### STORED DATA
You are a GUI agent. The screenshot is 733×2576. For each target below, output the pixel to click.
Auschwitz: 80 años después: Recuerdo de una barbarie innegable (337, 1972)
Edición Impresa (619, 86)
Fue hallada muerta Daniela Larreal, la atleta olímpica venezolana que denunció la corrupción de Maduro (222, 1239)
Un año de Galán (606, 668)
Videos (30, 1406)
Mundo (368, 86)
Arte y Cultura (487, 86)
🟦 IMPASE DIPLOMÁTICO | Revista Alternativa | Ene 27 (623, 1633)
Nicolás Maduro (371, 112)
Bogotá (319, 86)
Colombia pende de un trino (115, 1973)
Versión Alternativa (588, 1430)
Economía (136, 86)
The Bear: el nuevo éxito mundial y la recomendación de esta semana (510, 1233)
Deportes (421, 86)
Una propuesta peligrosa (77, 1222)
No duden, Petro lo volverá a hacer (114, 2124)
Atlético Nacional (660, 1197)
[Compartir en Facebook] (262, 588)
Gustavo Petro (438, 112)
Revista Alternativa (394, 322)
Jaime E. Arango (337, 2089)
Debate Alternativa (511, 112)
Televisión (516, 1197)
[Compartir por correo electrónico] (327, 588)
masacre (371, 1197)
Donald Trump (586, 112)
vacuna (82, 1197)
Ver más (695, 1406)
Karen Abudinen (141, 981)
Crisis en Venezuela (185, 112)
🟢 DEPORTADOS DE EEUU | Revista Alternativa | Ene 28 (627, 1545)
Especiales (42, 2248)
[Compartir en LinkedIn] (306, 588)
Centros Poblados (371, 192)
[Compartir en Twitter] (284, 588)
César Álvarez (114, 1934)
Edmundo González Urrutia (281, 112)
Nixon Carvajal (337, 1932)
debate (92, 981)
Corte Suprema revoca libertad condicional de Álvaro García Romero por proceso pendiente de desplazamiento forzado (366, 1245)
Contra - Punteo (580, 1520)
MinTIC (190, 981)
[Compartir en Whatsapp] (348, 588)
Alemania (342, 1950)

### WHAT IS NEEDED
Please give all the lines above again, switching "Compartir" to "Enviar" and keeping everything else unchanged.

### TASK ANSWER
You are a GUI agent. The screenshot is 733×2576. For each target below, output the pixel to click.
Auschwitz: 80 años después: Recuerdo de una barbarie innegable (337, 1972)
Edición Impresa (619, 86)
Fue hallada muerta Daniela Larreal, la atleta olímpica venezolana que denunció la corrupción de Maduro (222, 1239)
Un año de Galán (606, 668)
Videos (30, 1406)
Mundo (368, 86)
Arte y Cultura (487, 86)
🟦 IMPASE DIPLOMÁTICO | Revista Alternativa | Ene 27 (623, 1633)
Nicolás Maduro (371, 112)
Bogotá (319, 86)
Colombia pende de un trino (115, 1973)
Versión Alternativa (588, 1430)
Economía (136, 86)
The Bear: el nuevo éxito mundial y la recomendación de esta semana (510, 1233)
Deportes (421, 86)
Una propuesta peligrosa (77, 1222)
No duden, Petro lo volverá a hacer (114, 2124)
Atlético Nacional (660, 1197)
[Enviar en Facebook] (262, 588)
Gustavo Petro (438, 112)
Revista Alternativa (394, 322)
Jaime E. Arango (337, 2089)
Debate Alternativa (511, 112)
Televisión (516, 1197)
[Enviar por correo electrónico] (327, 588)
masacre (371, 1197)
Donald Trump (586, 112)
vacuna (82, 1197)
Ver más (695, 1406)
Karen Abudinen (141, 981)
Crisis en Venezuela (185, 112)
🟢 DEPORTADOS DE EEUU | Revista Alternativa | Ene 28 (627, 1545)
Especiales (42, 2248)
[Enviar en LinkedIn] (306, 588)
Centros Poblados (371, 192)
[Enviar en Twitter] (284, 588)
César Álvarez (114, 1934)
Edmundo González Urrutia (281, 112)
Nixon Carvajal (337, 1932)
debate (92, 981)
Corte Suprema revoca libertad condicional de Álvaro García Romero por proceso pendiente de desplazamiento forzado (366, 1245)
Contra - Punteo (580, 1520)
MinTIC (190, 981)
[Enviar en Whatsapp] (348, 588)
Alemania (342, 1950)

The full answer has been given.